Open Bandit Dataset

Open Bandit Dataset is constructed in an A/B test of two multi-armed bandit policies on a large-scale fashion e-commerce platform, ZOZOTOWN. It currently consists of a total of about 26M rows, each one representing a user impression with some feature values, selected items as actions, true propensity scores, and click indicators as an outcome. This is especially suitable for evaluating off-policy evaluation (OPE), which attempts to estimate the counterfactual performance of hypothetical algorithms using data generated by a different algorithm.

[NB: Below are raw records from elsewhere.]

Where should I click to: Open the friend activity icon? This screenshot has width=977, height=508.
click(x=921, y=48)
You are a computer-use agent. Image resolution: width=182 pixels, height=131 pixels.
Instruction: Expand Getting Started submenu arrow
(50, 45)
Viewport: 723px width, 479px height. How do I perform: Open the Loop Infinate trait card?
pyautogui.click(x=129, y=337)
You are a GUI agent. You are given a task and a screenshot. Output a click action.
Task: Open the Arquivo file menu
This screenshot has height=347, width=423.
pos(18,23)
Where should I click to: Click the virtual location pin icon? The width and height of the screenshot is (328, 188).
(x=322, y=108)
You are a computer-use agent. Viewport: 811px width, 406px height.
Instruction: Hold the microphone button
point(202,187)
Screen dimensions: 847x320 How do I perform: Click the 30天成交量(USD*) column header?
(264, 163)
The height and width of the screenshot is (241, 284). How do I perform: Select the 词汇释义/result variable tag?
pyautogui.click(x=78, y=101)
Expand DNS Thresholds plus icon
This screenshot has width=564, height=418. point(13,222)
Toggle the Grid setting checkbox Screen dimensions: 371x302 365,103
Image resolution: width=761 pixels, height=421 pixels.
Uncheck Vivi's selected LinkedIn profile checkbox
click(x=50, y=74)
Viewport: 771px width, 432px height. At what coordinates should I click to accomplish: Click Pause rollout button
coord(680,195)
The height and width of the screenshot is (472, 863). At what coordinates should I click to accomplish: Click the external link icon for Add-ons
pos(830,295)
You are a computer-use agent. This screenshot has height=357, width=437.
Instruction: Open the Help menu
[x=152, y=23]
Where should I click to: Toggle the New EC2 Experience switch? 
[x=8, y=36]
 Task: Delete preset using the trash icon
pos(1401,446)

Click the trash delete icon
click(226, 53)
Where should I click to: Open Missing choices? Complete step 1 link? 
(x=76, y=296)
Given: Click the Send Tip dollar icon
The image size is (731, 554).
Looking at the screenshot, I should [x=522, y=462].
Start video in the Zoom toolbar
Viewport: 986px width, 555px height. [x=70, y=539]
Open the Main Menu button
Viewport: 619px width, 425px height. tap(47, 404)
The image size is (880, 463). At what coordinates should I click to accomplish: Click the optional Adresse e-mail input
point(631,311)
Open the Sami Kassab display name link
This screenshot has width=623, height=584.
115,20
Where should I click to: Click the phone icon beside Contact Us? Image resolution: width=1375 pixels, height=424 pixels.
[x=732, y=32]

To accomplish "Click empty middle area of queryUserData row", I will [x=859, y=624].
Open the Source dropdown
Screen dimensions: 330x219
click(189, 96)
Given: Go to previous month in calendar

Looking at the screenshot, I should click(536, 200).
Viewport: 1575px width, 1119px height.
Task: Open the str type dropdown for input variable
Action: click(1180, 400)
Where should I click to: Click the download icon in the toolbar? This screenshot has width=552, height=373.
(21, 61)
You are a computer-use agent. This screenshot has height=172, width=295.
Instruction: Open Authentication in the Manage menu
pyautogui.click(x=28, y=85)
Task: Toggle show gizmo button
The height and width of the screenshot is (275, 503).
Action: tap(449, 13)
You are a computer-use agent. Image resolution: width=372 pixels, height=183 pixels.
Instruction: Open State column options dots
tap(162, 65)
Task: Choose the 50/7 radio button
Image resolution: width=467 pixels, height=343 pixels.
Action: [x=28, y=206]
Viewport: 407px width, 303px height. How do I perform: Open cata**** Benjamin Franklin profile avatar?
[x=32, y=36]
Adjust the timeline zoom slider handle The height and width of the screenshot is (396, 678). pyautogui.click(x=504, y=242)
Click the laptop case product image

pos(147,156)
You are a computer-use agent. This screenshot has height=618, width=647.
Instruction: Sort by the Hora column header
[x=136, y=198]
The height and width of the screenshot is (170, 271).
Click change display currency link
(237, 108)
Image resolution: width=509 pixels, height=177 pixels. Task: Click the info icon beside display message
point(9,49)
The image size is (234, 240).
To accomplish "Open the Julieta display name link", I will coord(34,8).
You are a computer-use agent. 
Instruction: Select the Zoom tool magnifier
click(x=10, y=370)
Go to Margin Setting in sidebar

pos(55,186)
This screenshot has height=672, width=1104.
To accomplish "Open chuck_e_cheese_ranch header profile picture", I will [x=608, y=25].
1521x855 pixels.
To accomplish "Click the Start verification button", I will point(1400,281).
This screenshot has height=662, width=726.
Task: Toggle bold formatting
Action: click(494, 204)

OBD is a set of logged bandit feedback datasets collected on a largescale fashion e-commerce platform provided by Saito et al. There are three campaigns, “ALL”, “Men”, and “Women”. We use size 30,000 and 300,000 of randomly sub-sampled data from the “ALL” campaign. The dataset contains user context as feature vector 𝑥 ∈ X, fashion item recommendation as action 𝑎 ∈ A, and click indicator as reward 𝑟 ∈ {0, 1}. The dimensions of the feature vector 𝑥 is 20, and the number of actions is 80.

The dataset consists of subsets of data collected by two different policies, the uniform random policy and the Bernoulli Thompson Sampling policy. We let \(\mathcal{D}_𝐴\) denote the dataset collected by uniform random policy \(\pi_A\) and \(\mathcal{D}_B\) denote that collected by Bernoulli Thompson Sampling policy \(\pi_B\).